====== Data for analysis ======
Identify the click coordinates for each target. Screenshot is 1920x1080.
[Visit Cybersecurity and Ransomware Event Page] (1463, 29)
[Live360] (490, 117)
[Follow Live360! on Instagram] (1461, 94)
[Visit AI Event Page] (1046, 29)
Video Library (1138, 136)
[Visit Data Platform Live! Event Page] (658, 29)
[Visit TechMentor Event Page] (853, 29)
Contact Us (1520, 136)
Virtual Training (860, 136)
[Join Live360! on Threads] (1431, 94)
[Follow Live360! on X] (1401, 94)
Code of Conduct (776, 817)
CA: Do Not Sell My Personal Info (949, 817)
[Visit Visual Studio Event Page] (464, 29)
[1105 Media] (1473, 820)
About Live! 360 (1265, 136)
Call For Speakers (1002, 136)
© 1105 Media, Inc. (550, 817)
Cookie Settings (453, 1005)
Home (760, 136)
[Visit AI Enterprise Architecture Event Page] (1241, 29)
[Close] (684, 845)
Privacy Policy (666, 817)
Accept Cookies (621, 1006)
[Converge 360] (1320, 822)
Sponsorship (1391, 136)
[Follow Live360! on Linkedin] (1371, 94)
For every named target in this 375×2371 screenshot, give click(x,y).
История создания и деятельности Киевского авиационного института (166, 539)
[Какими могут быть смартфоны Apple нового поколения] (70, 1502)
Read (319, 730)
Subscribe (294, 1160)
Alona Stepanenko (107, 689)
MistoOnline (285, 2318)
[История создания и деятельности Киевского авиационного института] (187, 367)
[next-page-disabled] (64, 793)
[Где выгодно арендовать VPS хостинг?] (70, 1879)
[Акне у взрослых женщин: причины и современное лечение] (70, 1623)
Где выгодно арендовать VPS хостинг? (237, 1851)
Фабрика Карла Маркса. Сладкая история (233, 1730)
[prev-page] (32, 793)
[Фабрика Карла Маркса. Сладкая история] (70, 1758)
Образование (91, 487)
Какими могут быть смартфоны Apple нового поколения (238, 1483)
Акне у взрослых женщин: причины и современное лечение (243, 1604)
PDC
======
__Task item__
From the data above, return every line from the line that has "Inc. (550, 817)" up to and including the line that has "[История создания и", exactly.

__Exercise answer__
© 1105 Media, Inc. (550, 817)
Cookie Settings (453, 1005)
Home (760, 136)
[Visit AI Enterprise Architecture Event Page] (1241, 29)
[Close] (684, 845)
Privacy Policy (666, 817)
Accept Cookies (621, 1006)
[Converge 360] (1320, 822)
Sponsorship (1391, 136)
[Follow Live360! on Linkedin] (1371, 94)
For every named target in this 375×2371 screenshot, give click(x,y).
История создания и деятельности Киевского авиационного института (166, 539)
[Какими могут быть смартфоны Apple нового поколения] (70, 1502)
Read (319, 730)
Subscribe (294, 1160)
Alona Stepanenko (107, 689)
MistoOnline (285, 2318)
[История создания и деятельности Киевского авиационного института] (187, 367)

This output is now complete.